No entanto quando olhei novamente vi aquilo que não esperava. Ao longe, o Cruner olhava-me nos olhos apontando a arma a Jayden.

- NÃO! – Berrei ao mesmo tempo que o tiro se ouviu e Jayden caiu inútil no chão.

Matias e Mickael olharam-me sem perceber quando desatei a chorar de raiva. Foquei-os e expliquei a injustiça daquele acontecimento.

- Não imaginam o quanto me apetece fazer-lhe o mesmo.

- Calma. – Matias abraçou-me.

- Bem. – Disse Mickael levantando-se. - Acho que estou aqui a mais.

- Espera. – Agarrei-o pela manga da camisola. - Eu voltei para ele mas não quero deixar de falar contigo. E não olhes para mim dessa maneira porque a culpa disto não é minha. Tu sempre soubeste do quanto eu o amei e mesmo assim quiseste fazer-me gostar de ti…

- Eu sei. Devia ter-me preparado de que um dia a tua memória regressaria. Estava cego. Queria ter-te só para mim, nem que fosse durante pouco tempo… Ainda bem que estás salva. Adeus.

Com isto foi-se embora e apareceu toda a minha família.

- Oh filha! – Exclamou Constança.

Fui abraçada por Nicole e pela minha mãe.

– O que te fizeram lá dentro? – Interrogou Nicole. - Estás num estado terrível.

Olharam apavoradas a para a minha perna ensanguentada.

– O que te aconteceu à perna?

- Calma mãe…

- Tive tantas saudades tuas! – Alice chorava por me ver.

- Eu também. – Abracei-a - Não parei de pensar em vocês um único minuto.


Com isto levaram-me ao hospital.

No dia seguinte estava já quase como nova. Por sorte o tiro não me fez grandes danos. Pelo menos fisicamente, porque psicologicamente ainda a violência daqueles dias me tinham bastante assustada. Para além disso não tinha ainda a certeza se deveríamos estar felizes. Com uma fuga destas de certeza que Cruner não iria ficar-se por ali.
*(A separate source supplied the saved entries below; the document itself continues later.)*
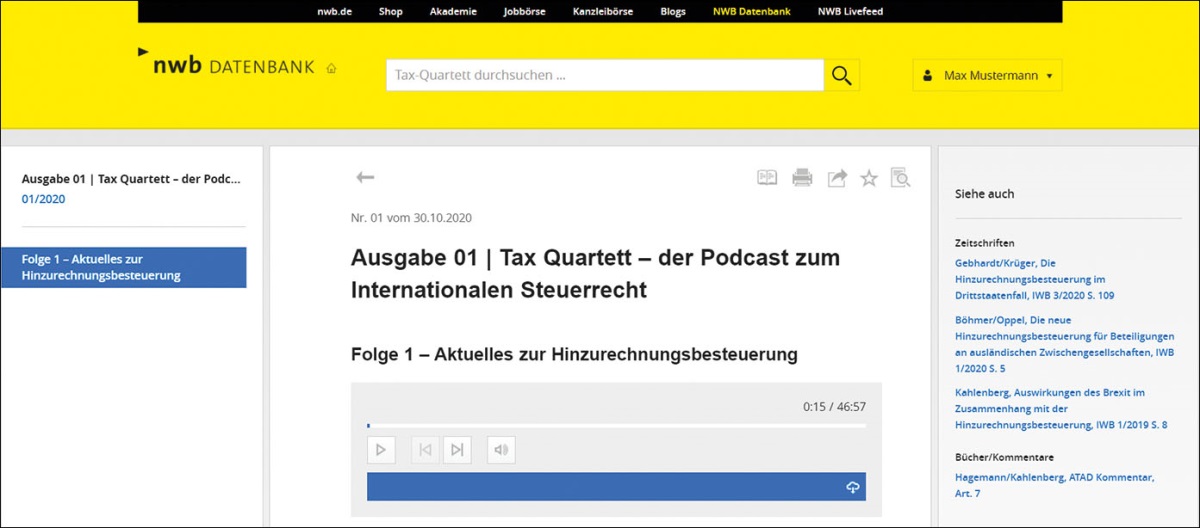The height and width of the screenshot is (528, 1200).
Task: Open the reading view icon
Action: click(766, 178)
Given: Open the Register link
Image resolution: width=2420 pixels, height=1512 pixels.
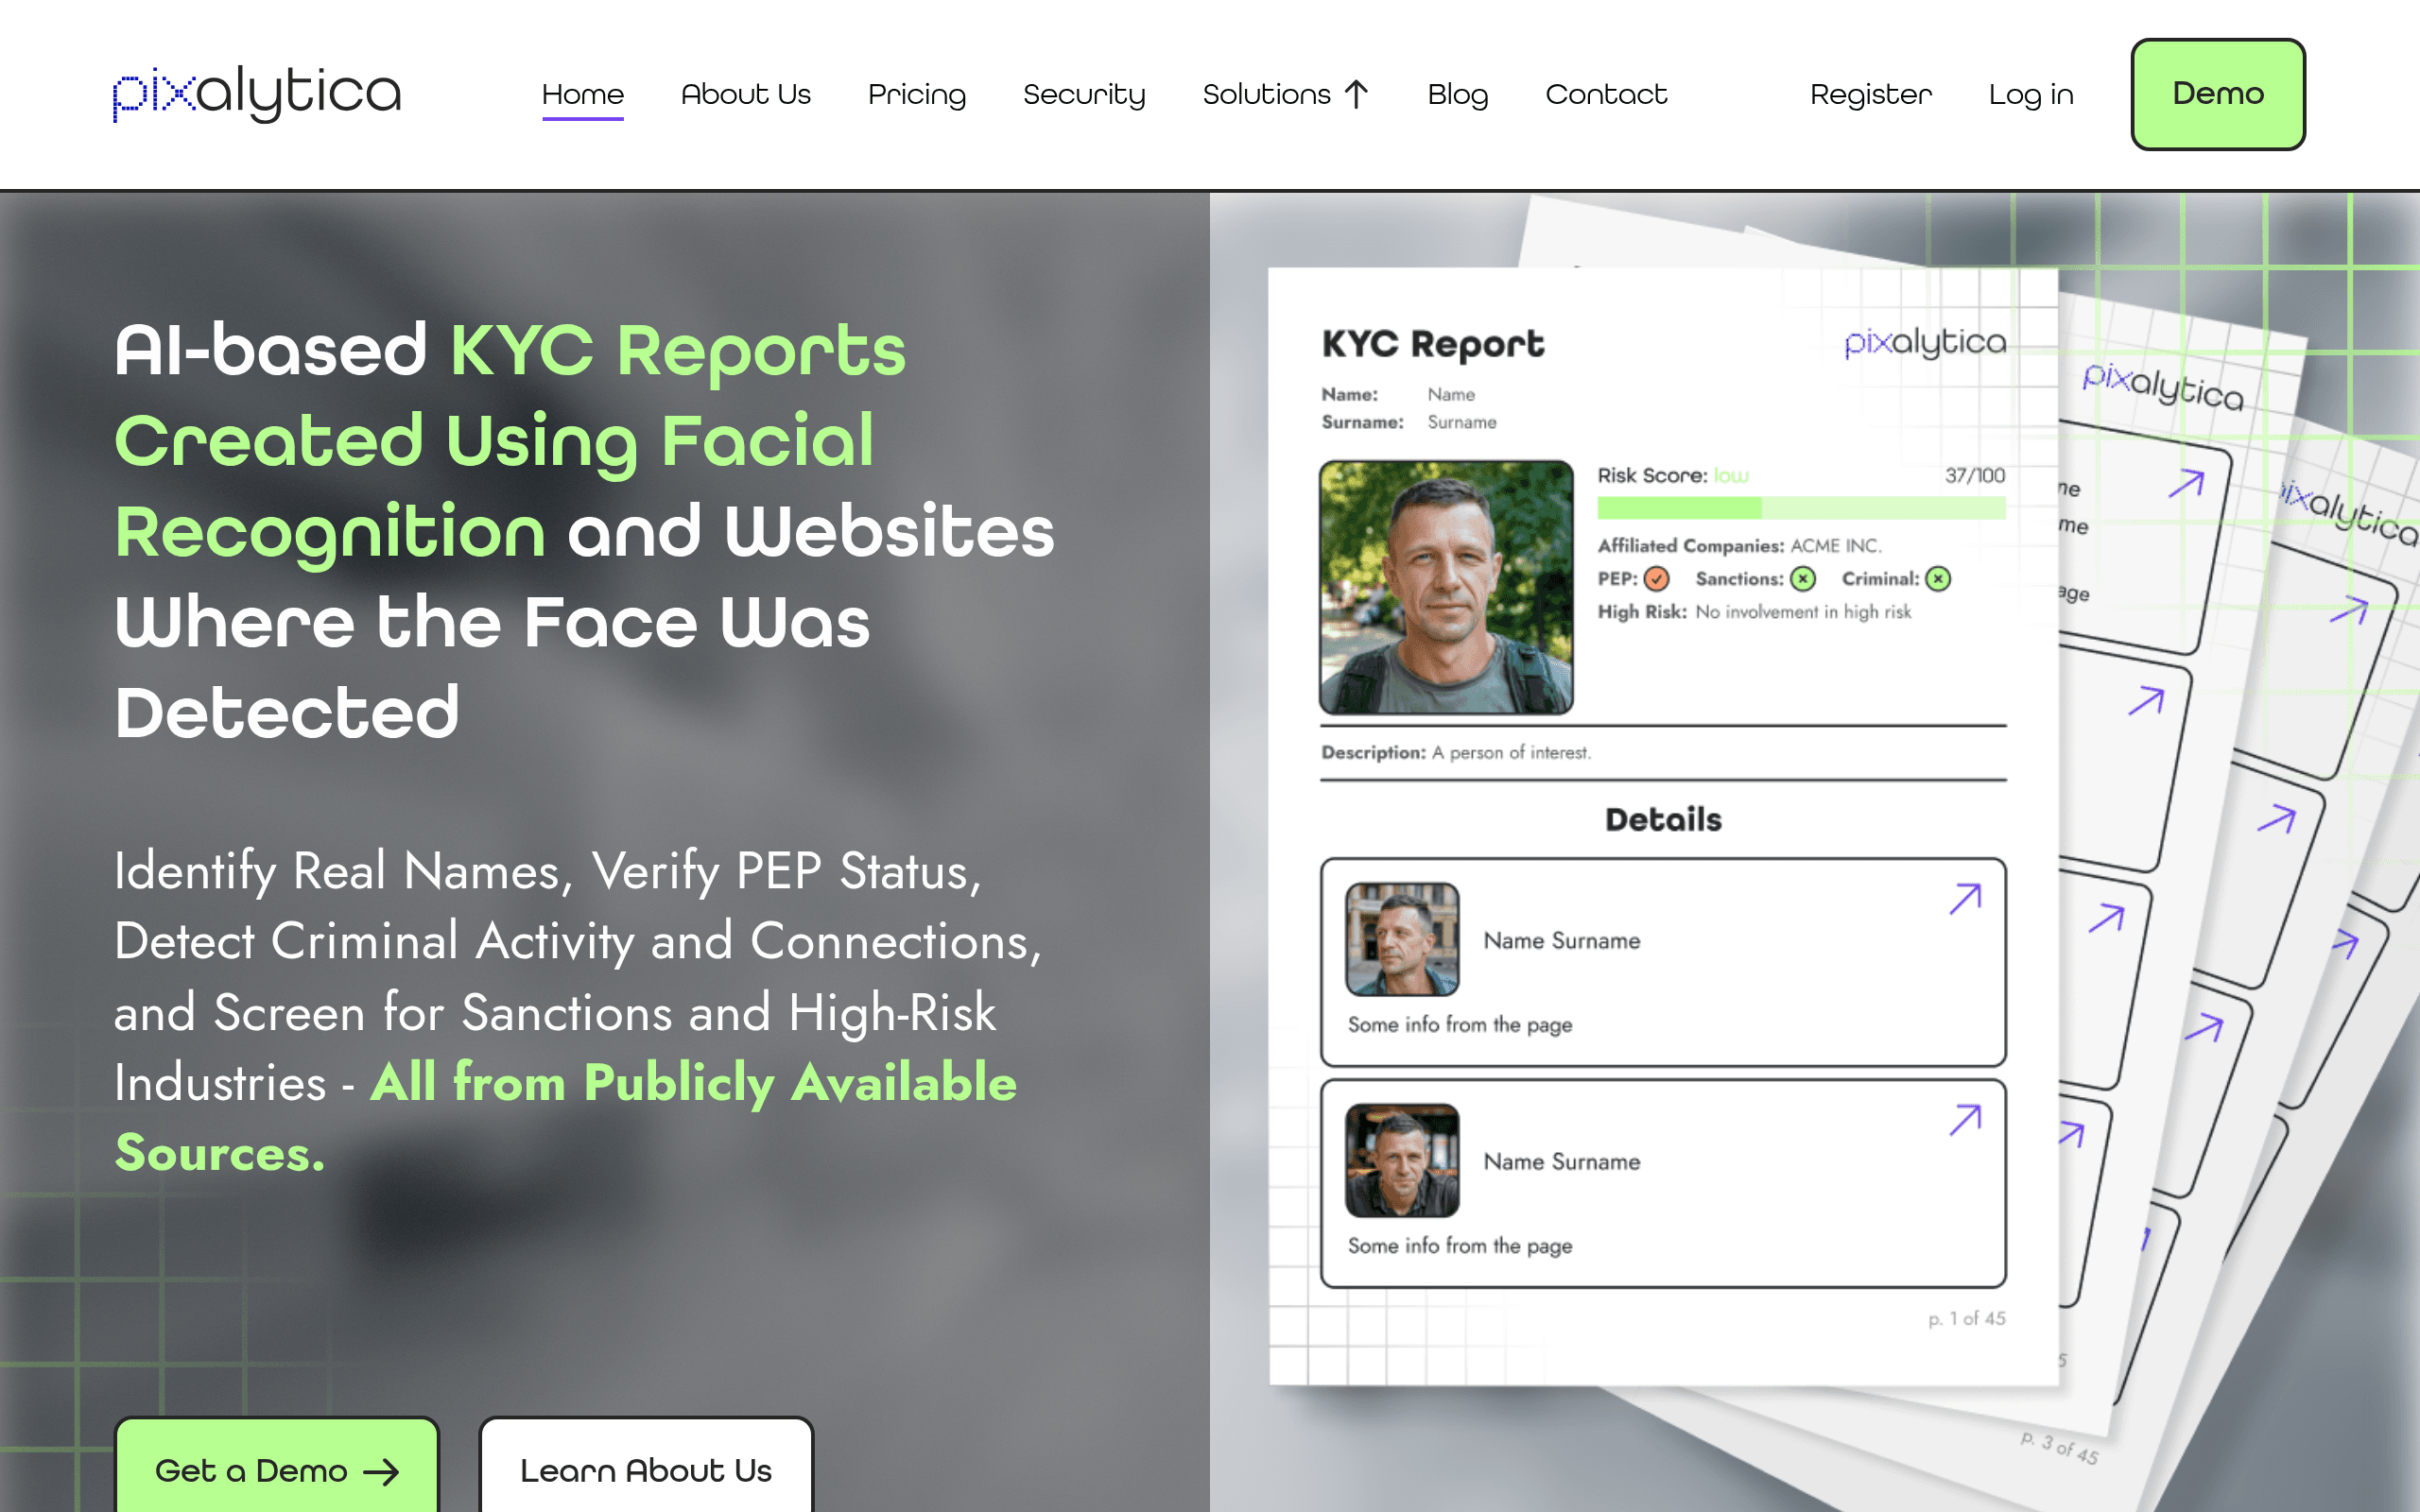Looking at the screenshot, I should pos(1871,94).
Provavelmente isto apenas serviu para o provocar e lhe fazer mais sede em provocar mortes.

Exigi à minha mãe que partíssemos para Lisboa o quanto antes e sem deixar rastos, para podermos finalmente viver em paz, e todos concordaram. Mas antes disso gostaria de me despedir daquele lugar. Porque apesar de terror, aquele foi também um lugar de muitas alegrias e loucuras. Já perdera a memória de tudo aquilo uma vez, e desta vez desejava deixar todos os momentos que ali passara, bem guardados comigo.

Chamei o Matias e este logo me deu atenção.

- O que desejas, minha relíquia?

- Não sejas parvo! – Ri-me. - Quero ir para a praia. Contigo. Tenho tantas saudades!

- É esse o teu único desejo?

- Claro que não. Tu sabes bem o que desejo. – Beijei-o e este olhou-me atrevidamente.

- Nesse caso hoje iremos ficar na praia toda a noite!